Provided entries below:

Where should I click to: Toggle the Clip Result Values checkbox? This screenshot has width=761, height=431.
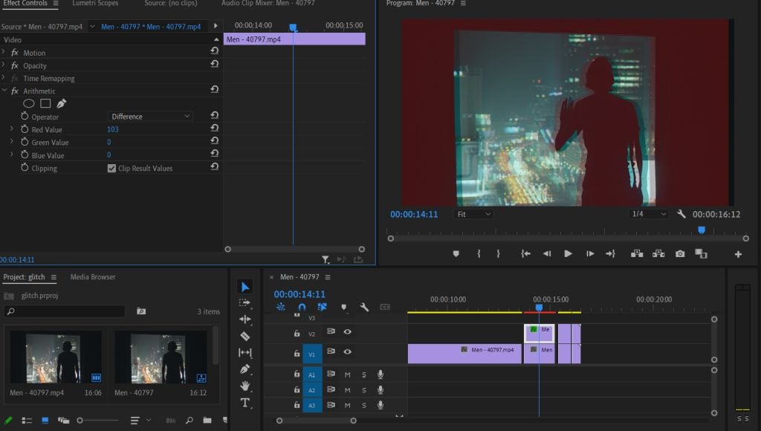pos(111,169)
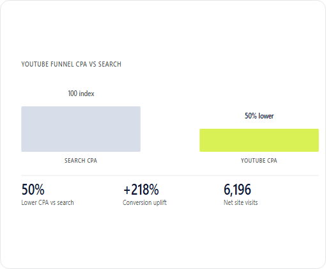
Task: Click the word 'SEARCH' in the heading
Action: click(x=109, y=64)
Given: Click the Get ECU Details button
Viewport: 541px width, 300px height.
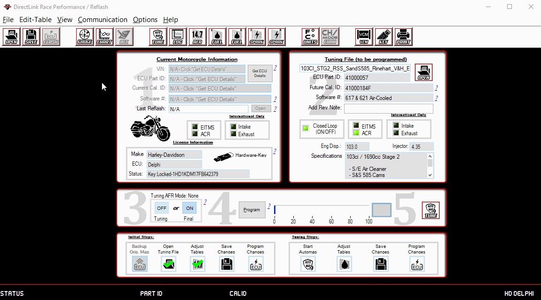Looking at the screenshot, I should (x=260, y=73).
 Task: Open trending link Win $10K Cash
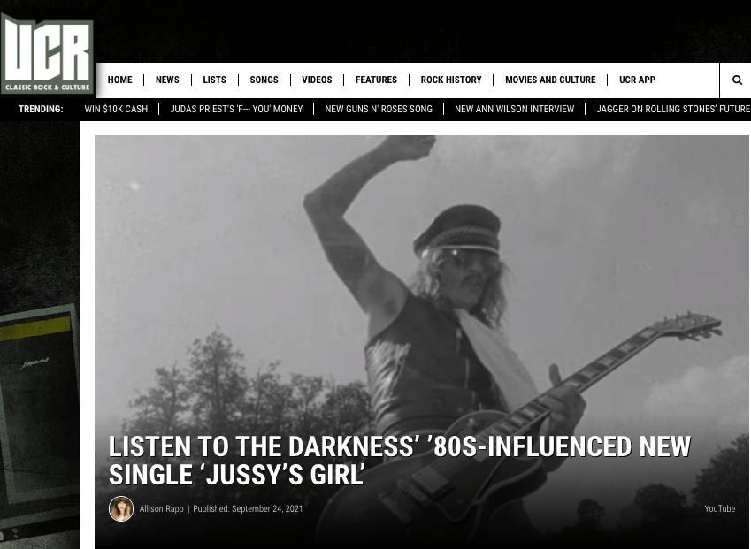116,109
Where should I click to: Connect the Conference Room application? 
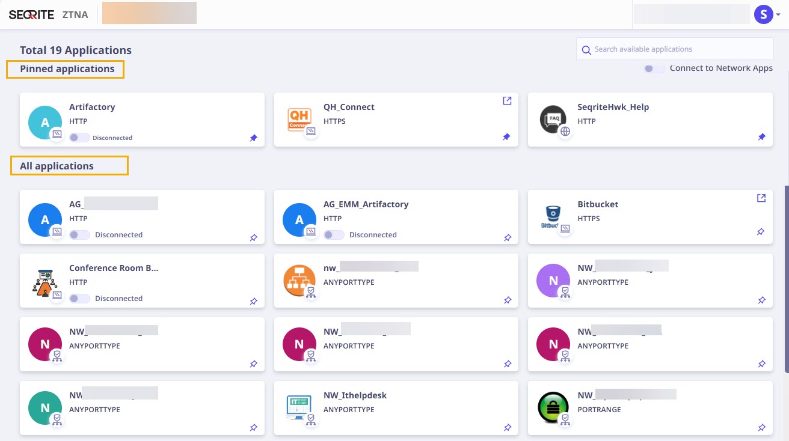click(x=79, y=298)
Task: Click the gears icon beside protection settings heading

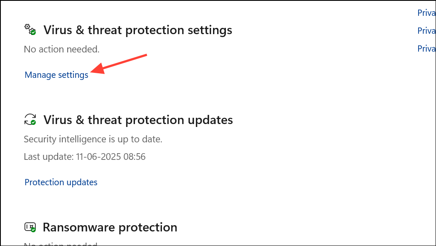Action: [x=30, y=30]
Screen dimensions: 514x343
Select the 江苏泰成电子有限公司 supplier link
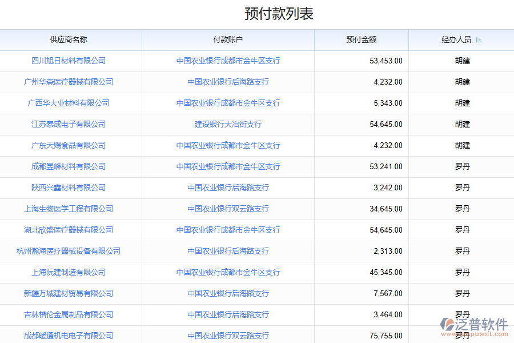pyautogui.click(x=69, y=124)
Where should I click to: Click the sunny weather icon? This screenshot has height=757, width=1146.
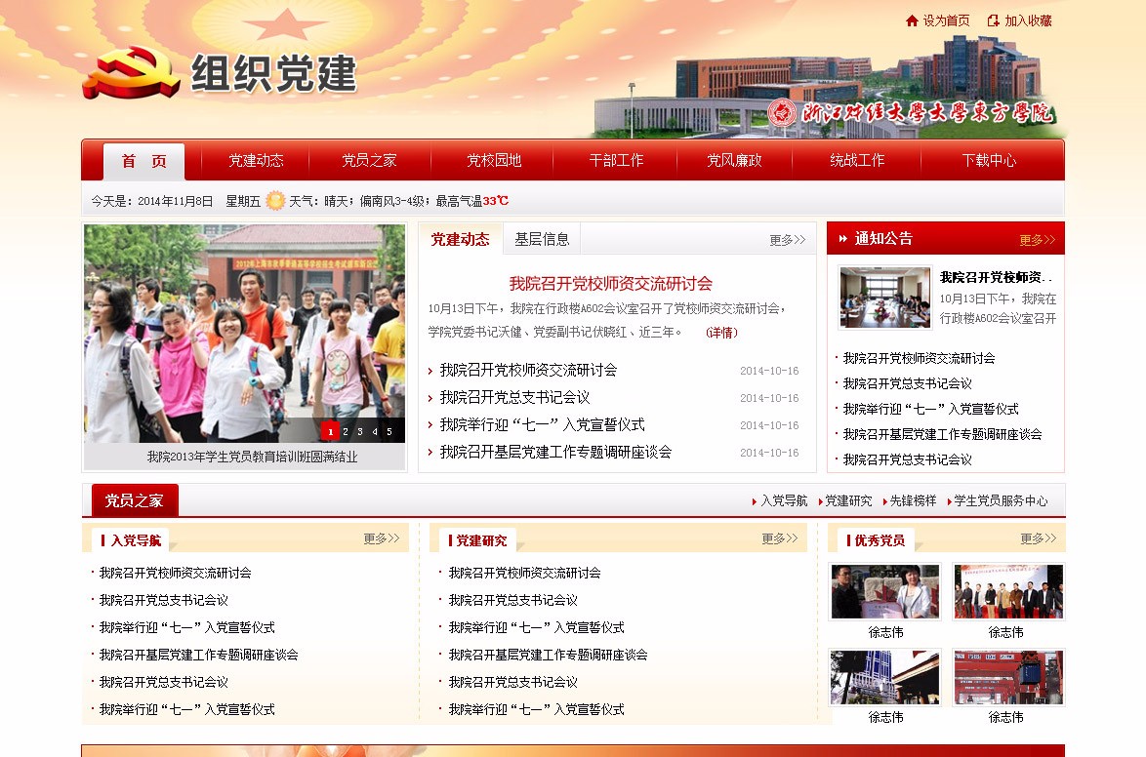pos(275,201)
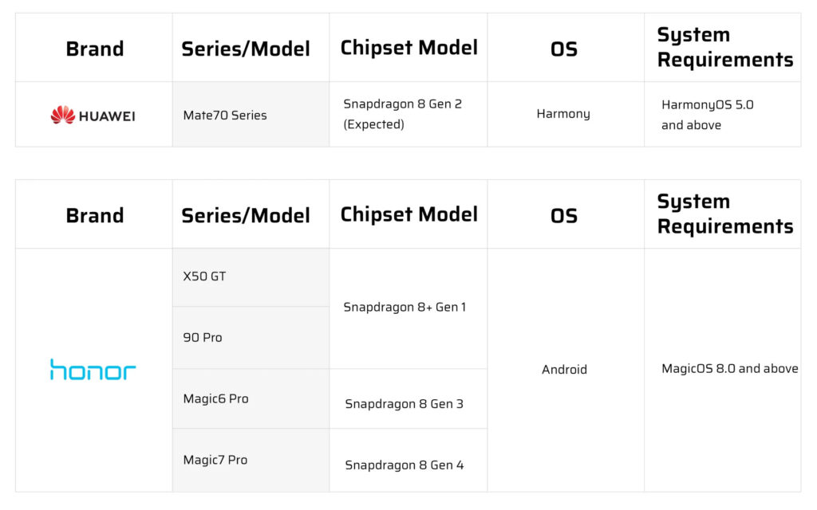Click the Snapdragon 8 Gen 3 cell
Screen dimensions: 817x510
[x=404, y=404]
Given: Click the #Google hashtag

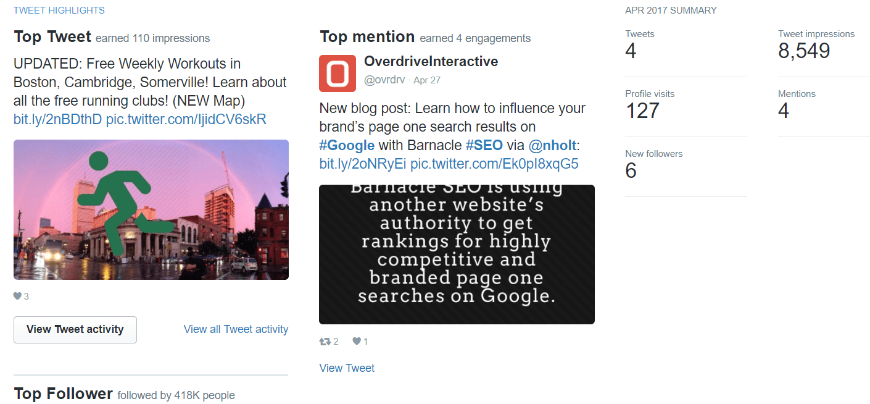Looking at the screenshot, I should 347,145.
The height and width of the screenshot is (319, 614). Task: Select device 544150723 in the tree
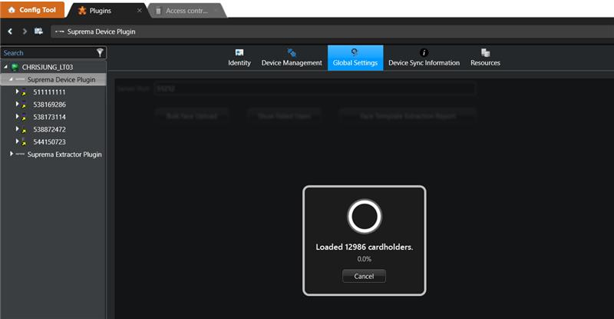(49, 141)
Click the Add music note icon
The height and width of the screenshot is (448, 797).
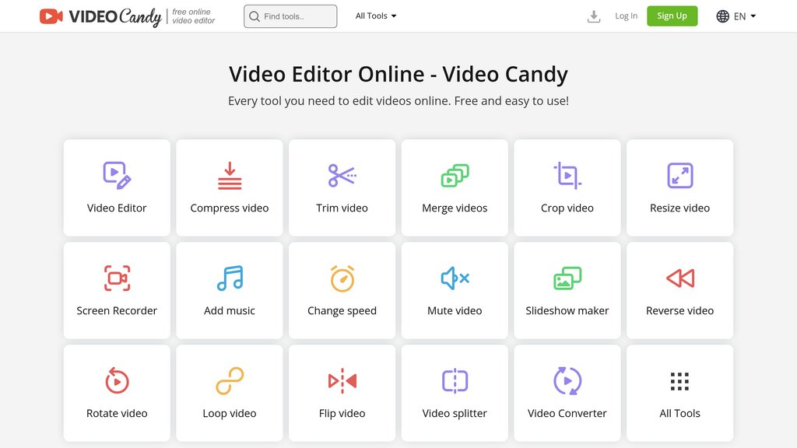pos(229,278)
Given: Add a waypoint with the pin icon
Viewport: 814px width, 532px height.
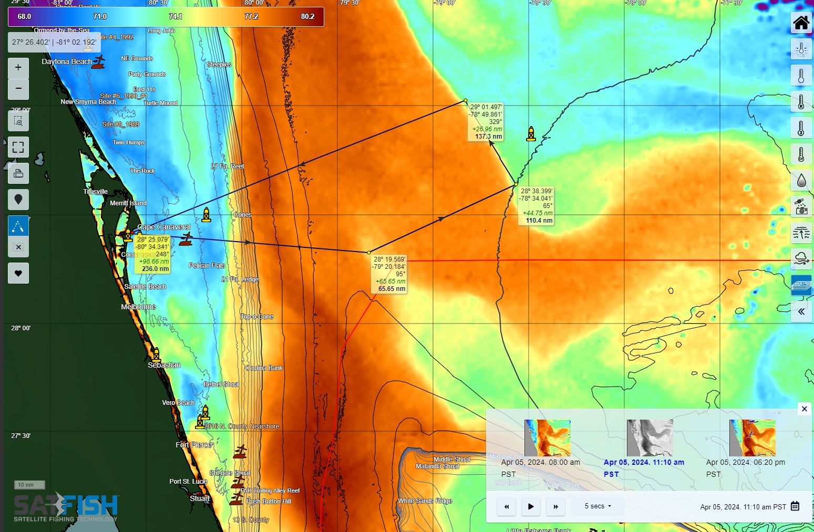Looking at the screenshot, I should (x=18, y=200).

End of Provided entries.

**Work task**
Set down every entry above exactly as written, but skip the pictures.

**Answer section**
Where should I click to: Toggle the Clip Result Values checkbox? This screenshot has width=761, height=431.
pos(111,169)
Task: Click the word 'SEARCH' in the heading
Action: click(x=109, y=64)
Given: Click the Get ECU Details button
Viewport: 541px width, 300px height.
Looking at the screenshot, I should (x=260, y=73).
 Task: Open trending link Win $10K Cash
116,109
Where should I click to: Connect the Conference Room application? 
click(x=79, y=298)
Task: Click the gears icon beside protection settings heading

Action: [x=30, y=30]
Screen dimensions: 514x343
Select the 江苏泰成电子有限公司 supplier link
pyautogui.click(x=69, y=124)
Where should I click to: Click the sunny weather icon? This screenshot has height=757, width=1146.
pos(275,201)
Click the Snapdragon 8 Gen 3 cell
Screen dimensions: 817x510
[x=404, y=404]
Given: Click the #Google hashtag

Looking at the screenshot, I should 347,145.
The height and width of the screenshot is (319, 614). Task: Select device 544150723 in the tree
(49, 141)
Click the Add music note icon
The height and width of the screenshot is (448, 797).
pos(229,278)
Given: Add a waypoint with the pin icon
Viewport: 814px width, 532px height.
Looking at the screenshot, I should (x=18, y=200).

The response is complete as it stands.